> Task requirements: Please work out how many lines in the records below include the word "agent", and reply with that number only.

[[ Records for processing open ]]

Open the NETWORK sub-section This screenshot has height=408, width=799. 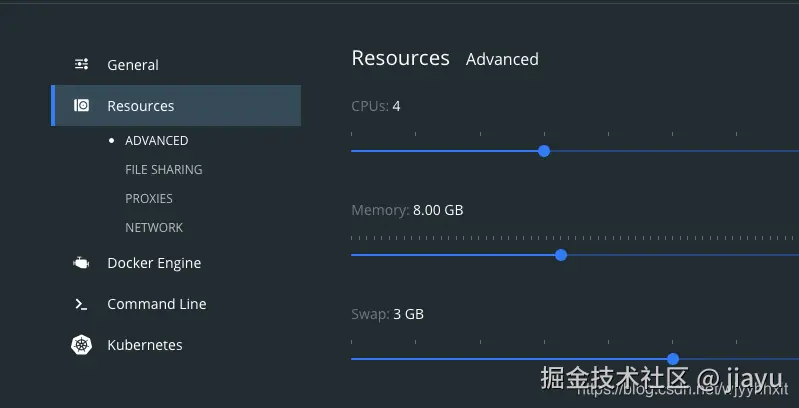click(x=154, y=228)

[[ Records for processing closed ]]
[[ Records for processing open ]]

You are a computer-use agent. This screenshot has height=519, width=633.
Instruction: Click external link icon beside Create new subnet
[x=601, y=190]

[[ Records for processing closed ]]
[[ Records for processing open ]]

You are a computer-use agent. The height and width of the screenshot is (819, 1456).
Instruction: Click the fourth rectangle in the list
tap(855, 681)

[[ Records for processing closed ]]

> Response for this exercise: 2